Segment Start: Provided records

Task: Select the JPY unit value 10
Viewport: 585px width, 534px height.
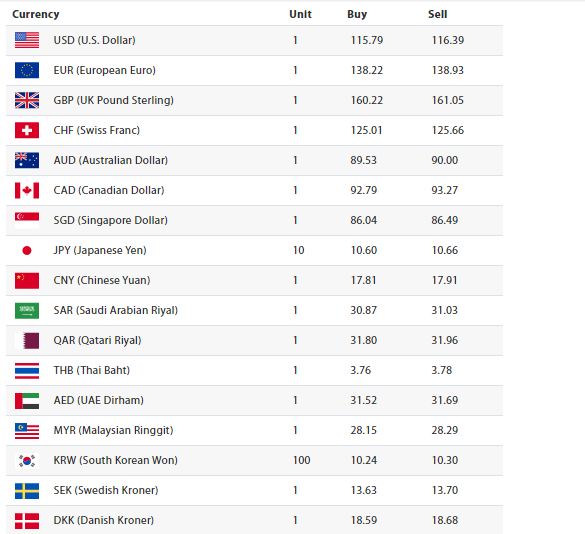Action: pyautogui.click(x=298, y=250)
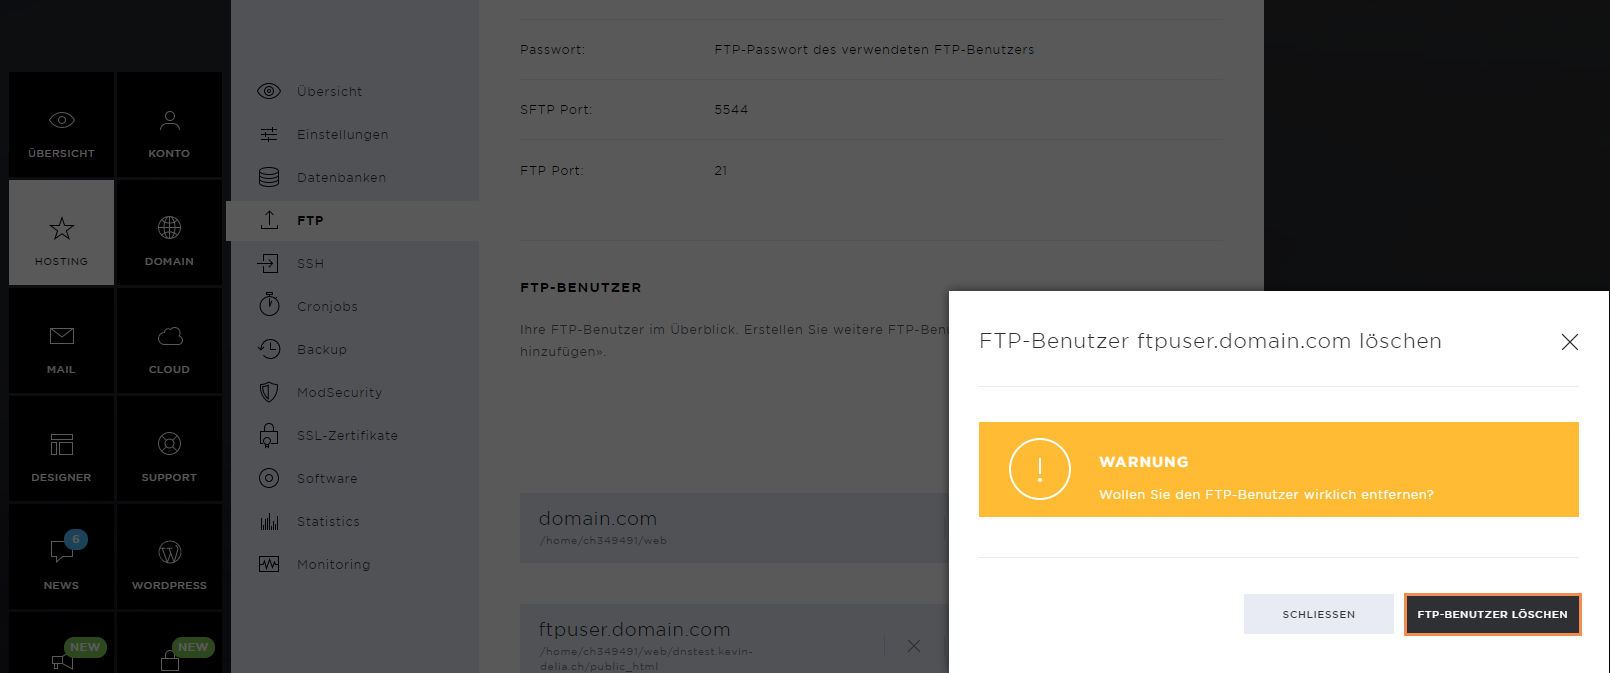This screenshot has width=1610, height=673.
Task: Open the Mail envelope tile
Action: 61,341
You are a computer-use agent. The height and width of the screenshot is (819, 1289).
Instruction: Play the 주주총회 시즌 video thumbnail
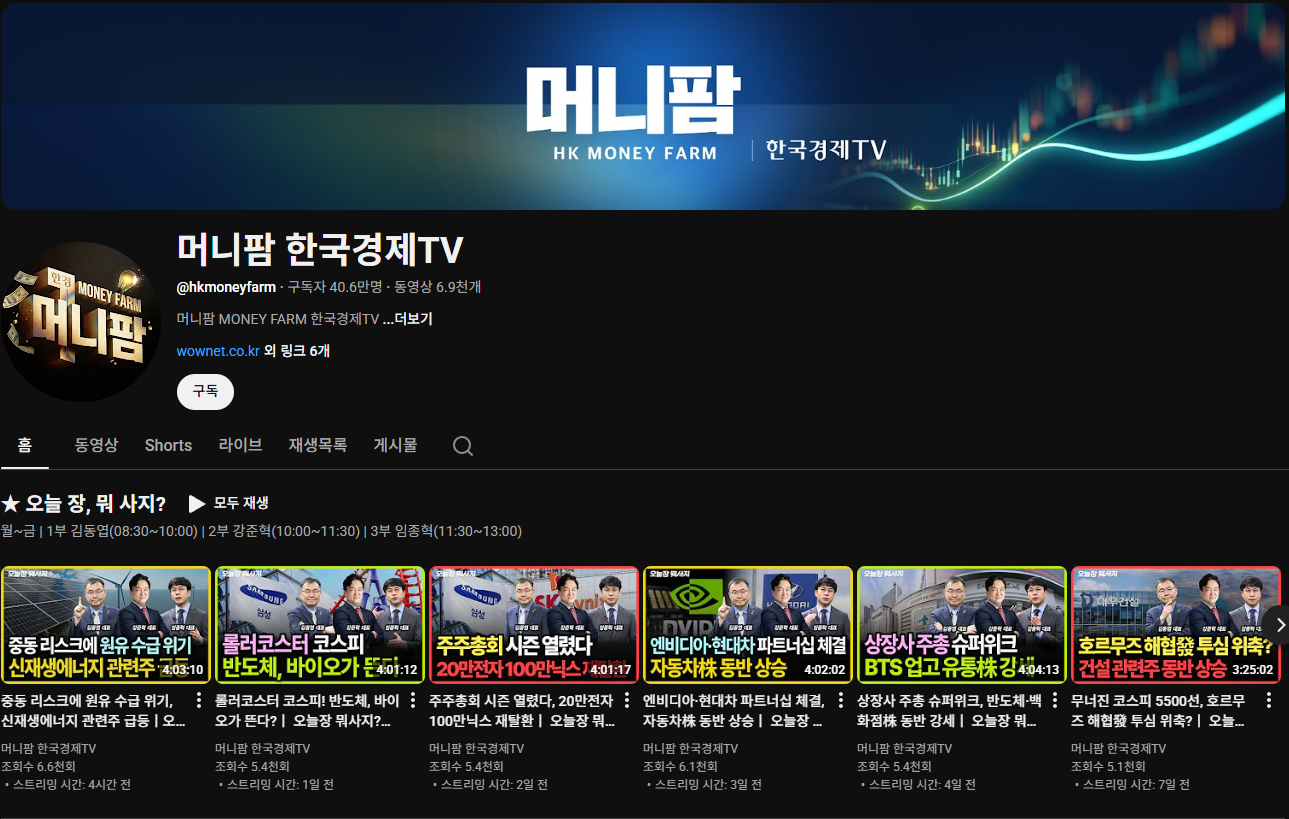(x=534, y=624)
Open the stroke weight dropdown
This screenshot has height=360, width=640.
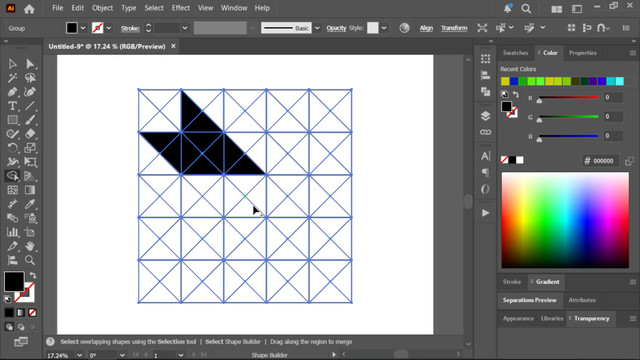pyautogui.click(x=185, y=28)
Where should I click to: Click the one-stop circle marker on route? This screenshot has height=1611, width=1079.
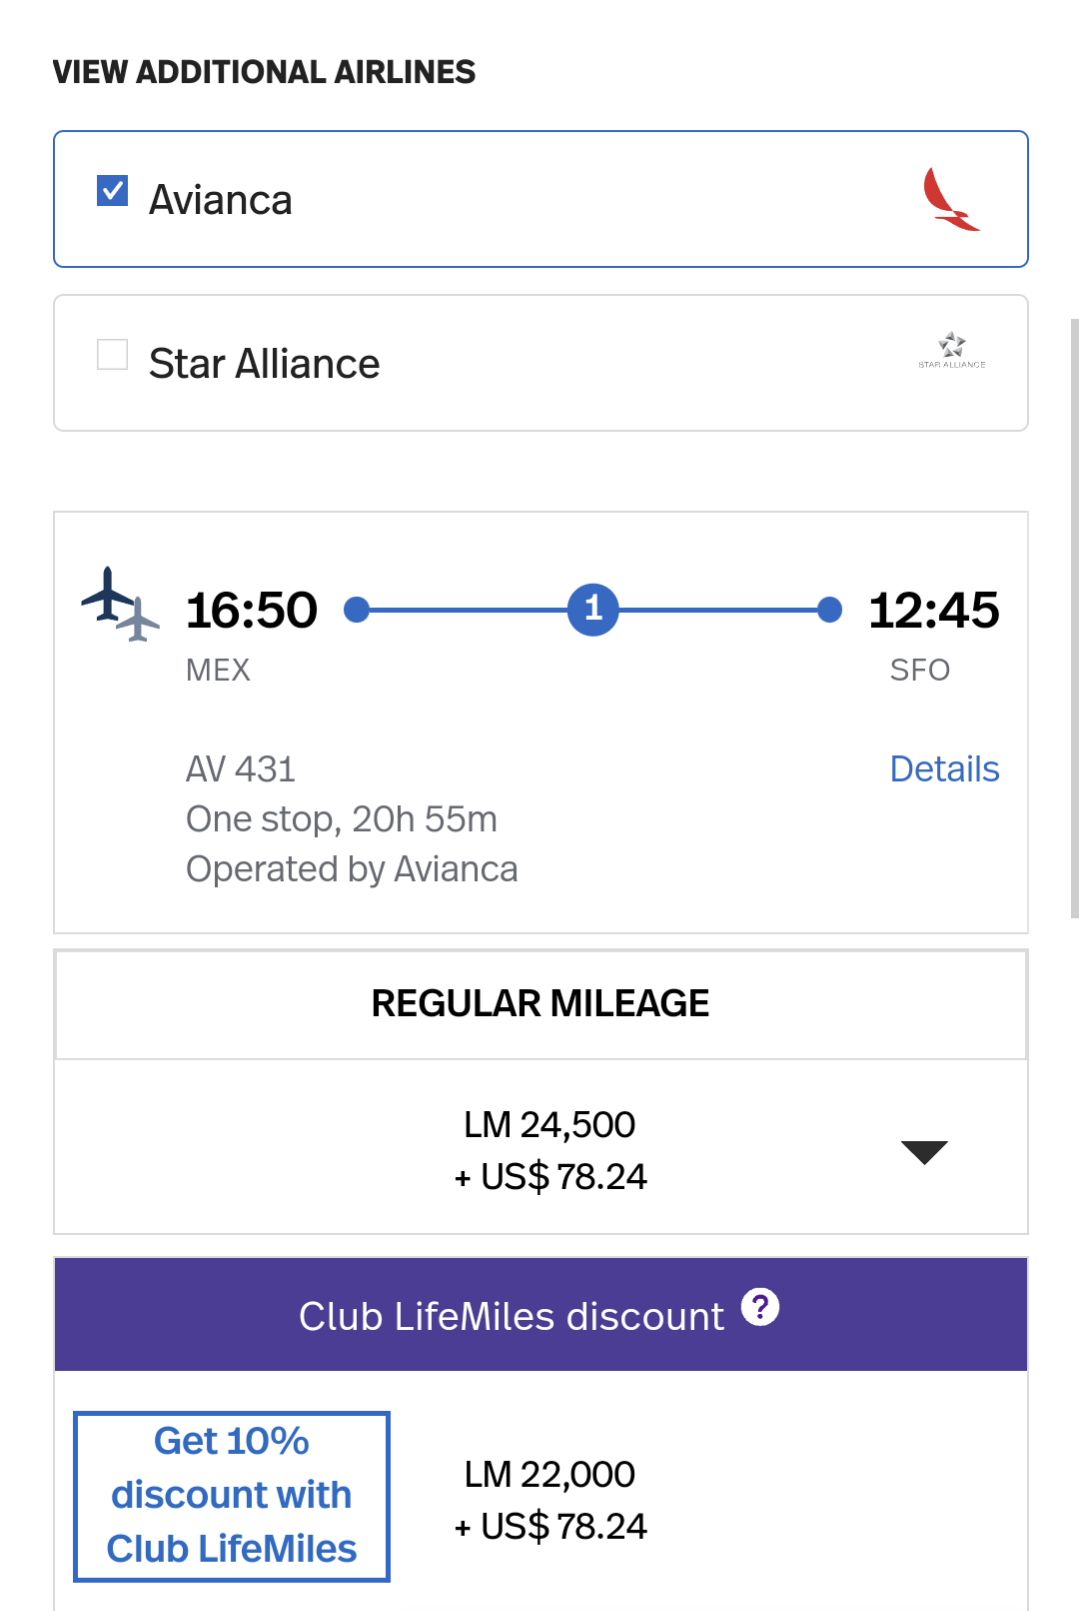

Segment End: Provided records

#### Your instructions
Your task is to set down exactly the lines that run from the line holding "This screenshot has height=360, width=640." through the close of the entries, including both ends. Pictures stay out.

#### Response to the task
This screenshot has height=360, width=640.
pyautogui.click(x=185, y=28)
Where should I click to: Click the one-stop circle marker on route? This screenshot has height=1611, width=1079.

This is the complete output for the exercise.